Bushouse will co-direct the project with Molly Mead, director of the Center for Community Engagement and contributing faculty in American Studies at Amherst College. Other partners include faculty members at the Isenberg School of Management and the Center for Public Policy and Administration (CPPA) at UMass, and the Smith College School for Social Work. In addition, one representative from each of the liberal arts campuses will participate in the collaborative project, which will create innovative course modules and pedagogies to help bridge undergraduate and professional training for the next generation of social change leaders.
Social entrepreneurship — using business models or managerial principles to organize ventures with a social mission — will be a theme that will help focus the project’s various activities.
“A good number of Five College undergraduates and graduate students go on to lead, or even found, social change organizations or enterprises,” said Bushouse. “Our goal is to strengthen their preparation for that work through curricular development that marries strong liberal arts foundations with support for creating and implementing sound management, governance, and fiscal policies and strategies.”

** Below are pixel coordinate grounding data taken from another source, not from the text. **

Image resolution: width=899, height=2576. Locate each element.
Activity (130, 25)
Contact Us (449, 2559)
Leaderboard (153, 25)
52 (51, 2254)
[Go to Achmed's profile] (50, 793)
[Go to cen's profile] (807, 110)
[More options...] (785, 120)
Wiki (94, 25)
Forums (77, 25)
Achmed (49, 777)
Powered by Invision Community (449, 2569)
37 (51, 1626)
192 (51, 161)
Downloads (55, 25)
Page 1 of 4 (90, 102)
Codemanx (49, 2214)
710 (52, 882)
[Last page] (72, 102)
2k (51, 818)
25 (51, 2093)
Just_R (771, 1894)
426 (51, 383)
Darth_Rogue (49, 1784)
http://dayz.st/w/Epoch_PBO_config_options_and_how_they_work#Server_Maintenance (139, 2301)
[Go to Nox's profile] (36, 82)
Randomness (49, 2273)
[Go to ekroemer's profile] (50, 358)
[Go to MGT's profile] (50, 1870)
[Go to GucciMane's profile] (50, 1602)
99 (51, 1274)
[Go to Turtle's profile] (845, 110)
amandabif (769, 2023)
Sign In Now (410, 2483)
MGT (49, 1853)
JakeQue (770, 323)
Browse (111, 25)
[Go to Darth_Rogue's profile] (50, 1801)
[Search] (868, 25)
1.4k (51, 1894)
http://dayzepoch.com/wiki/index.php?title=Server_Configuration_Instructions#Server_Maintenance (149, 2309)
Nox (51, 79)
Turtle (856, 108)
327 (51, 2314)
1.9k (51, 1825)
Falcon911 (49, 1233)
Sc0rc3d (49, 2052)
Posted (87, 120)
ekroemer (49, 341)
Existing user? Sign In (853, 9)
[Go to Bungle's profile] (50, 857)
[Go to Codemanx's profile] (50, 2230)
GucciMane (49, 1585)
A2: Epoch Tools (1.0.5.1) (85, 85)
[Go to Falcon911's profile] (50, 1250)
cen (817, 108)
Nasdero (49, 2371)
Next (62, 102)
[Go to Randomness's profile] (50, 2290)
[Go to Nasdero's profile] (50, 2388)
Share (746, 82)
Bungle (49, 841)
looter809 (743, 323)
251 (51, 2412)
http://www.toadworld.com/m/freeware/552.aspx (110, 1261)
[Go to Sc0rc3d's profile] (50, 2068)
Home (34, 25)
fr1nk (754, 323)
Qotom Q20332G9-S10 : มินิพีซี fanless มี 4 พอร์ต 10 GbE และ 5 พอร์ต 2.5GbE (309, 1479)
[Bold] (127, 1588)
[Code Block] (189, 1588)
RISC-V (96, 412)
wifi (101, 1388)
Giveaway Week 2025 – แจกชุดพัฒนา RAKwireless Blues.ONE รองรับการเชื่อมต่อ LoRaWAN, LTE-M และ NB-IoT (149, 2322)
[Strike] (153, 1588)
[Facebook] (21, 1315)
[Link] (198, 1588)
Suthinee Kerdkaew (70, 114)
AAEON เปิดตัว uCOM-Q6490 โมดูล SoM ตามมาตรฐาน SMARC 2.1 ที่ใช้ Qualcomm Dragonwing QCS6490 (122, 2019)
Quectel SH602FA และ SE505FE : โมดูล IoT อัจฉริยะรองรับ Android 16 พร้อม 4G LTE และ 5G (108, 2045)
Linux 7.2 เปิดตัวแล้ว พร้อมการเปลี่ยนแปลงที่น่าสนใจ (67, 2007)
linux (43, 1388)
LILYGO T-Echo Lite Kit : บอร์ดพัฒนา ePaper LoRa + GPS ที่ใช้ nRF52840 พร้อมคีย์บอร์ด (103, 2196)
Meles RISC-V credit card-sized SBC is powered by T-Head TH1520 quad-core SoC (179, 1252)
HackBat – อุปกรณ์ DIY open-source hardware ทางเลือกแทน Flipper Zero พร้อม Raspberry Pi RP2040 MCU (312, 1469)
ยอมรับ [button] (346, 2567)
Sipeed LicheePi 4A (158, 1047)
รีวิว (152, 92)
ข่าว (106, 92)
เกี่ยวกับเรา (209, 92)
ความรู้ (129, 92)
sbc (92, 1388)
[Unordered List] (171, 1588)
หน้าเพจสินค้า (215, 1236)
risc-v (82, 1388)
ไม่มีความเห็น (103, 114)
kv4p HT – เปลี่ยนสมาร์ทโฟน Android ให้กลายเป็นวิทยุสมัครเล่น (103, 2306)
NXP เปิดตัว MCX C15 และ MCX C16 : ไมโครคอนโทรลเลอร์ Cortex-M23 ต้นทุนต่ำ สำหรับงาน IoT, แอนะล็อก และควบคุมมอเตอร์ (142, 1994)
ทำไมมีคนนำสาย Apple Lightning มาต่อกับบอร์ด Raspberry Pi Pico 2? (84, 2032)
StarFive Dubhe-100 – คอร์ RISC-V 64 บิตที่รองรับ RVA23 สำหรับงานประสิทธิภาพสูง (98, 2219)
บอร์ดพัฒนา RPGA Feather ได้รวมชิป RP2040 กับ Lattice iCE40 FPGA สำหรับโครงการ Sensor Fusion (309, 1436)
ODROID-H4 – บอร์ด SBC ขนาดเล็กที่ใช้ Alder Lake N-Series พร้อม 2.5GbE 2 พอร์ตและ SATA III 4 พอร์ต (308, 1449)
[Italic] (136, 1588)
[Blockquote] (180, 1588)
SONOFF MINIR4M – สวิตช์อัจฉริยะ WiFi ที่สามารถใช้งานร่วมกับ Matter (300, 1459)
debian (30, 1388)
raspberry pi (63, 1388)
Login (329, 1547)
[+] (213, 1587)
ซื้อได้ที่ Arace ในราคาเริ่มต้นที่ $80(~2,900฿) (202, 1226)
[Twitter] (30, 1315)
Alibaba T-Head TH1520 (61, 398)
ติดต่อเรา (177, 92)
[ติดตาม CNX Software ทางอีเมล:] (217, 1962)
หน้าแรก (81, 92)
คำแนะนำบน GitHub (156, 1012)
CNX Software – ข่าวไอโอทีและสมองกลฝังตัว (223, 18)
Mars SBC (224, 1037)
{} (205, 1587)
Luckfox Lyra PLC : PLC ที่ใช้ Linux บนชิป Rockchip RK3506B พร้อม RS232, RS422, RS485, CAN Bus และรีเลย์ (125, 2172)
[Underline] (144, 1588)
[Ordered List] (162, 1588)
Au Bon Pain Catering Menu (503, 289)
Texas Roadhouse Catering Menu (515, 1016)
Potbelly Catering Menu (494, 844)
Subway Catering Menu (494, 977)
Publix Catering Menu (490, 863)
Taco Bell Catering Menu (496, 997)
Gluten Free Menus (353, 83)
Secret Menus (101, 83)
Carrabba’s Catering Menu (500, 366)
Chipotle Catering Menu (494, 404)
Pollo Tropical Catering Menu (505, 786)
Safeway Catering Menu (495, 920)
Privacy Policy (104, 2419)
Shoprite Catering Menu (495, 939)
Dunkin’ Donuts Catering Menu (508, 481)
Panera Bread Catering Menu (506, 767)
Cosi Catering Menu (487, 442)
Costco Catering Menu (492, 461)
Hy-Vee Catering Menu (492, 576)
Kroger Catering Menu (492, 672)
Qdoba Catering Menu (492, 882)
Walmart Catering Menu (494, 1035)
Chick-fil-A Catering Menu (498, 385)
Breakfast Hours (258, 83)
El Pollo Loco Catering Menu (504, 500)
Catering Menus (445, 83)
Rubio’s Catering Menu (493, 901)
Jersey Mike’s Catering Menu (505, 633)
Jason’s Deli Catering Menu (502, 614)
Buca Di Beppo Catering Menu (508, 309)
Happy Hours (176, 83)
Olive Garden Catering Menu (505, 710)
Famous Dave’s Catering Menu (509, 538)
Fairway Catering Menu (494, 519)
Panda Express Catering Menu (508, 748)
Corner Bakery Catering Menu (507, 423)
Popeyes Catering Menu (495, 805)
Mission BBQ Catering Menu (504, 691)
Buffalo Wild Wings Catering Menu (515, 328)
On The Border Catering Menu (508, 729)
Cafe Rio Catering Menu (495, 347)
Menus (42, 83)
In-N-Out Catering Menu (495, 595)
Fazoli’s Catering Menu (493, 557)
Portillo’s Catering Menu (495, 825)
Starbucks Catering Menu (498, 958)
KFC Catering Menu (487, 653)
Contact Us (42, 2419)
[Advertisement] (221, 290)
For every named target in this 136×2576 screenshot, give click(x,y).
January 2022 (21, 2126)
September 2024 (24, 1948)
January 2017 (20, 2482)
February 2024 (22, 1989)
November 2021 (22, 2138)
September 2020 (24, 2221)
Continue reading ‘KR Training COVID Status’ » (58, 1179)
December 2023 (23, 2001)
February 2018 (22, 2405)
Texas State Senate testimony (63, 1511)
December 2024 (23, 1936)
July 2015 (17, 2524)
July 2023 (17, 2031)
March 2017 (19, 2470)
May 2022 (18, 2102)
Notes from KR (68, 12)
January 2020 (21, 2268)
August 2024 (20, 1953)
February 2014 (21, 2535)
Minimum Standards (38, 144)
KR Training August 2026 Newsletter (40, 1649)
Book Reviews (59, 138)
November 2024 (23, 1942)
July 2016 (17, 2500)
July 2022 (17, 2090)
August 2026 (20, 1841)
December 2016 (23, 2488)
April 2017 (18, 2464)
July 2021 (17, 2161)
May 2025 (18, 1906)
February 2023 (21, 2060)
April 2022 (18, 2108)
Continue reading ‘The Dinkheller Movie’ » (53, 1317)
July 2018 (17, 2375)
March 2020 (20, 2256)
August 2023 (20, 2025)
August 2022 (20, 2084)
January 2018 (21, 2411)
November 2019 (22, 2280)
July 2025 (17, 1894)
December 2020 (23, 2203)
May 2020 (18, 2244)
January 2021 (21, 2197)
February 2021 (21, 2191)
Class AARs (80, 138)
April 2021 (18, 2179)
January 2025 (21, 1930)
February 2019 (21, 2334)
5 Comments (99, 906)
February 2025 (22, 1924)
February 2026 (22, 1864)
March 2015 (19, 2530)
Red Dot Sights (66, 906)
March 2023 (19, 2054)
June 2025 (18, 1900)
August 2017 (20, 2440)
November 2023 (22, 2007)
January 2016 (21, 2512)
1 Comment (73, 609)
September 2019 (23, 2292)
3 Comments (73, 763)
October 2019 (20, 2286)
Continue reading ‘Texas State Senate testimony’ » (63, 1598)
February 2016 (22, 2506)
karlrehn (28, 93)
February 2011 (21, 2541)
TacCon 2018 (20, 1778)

According to Mead, “Students often arrive on our campuses eager to change the world — and many more develop that desire through coursework that improves their understanding of power, social inequality and the ethics of justice. By working across disciplines and across the undergraduate-graduate divide, we hope to strengthen students’ preparation for producing effective, lasting social change.”
In addition to faculty development workshops and support for curricular development, the two-year grant provides funds for visits by outside experts on social entrepreneurship and bridging liberal arts and professional education; a social enterprise “pitch” competition; various forms of collaboration among graduate and undergraduate students and student groups; and a January term course on social entrepreneurship.
The grant award follows closely the minting of an accelerated Master of Public Policy (MPP) program designed for Five College juniors and seniors and administered by CPPA. According to M.V. Lee Badgett, professor of economics and CPPA director, “This grant will also support collaborations that strengthen the MPP program in its infancy, making cooperation among all five institutions — and a genuine bridge between graduate and undergraduate education — possible.”
The award was funded by a grant to Five Colleges from the Andrew W. Mellon Foundation.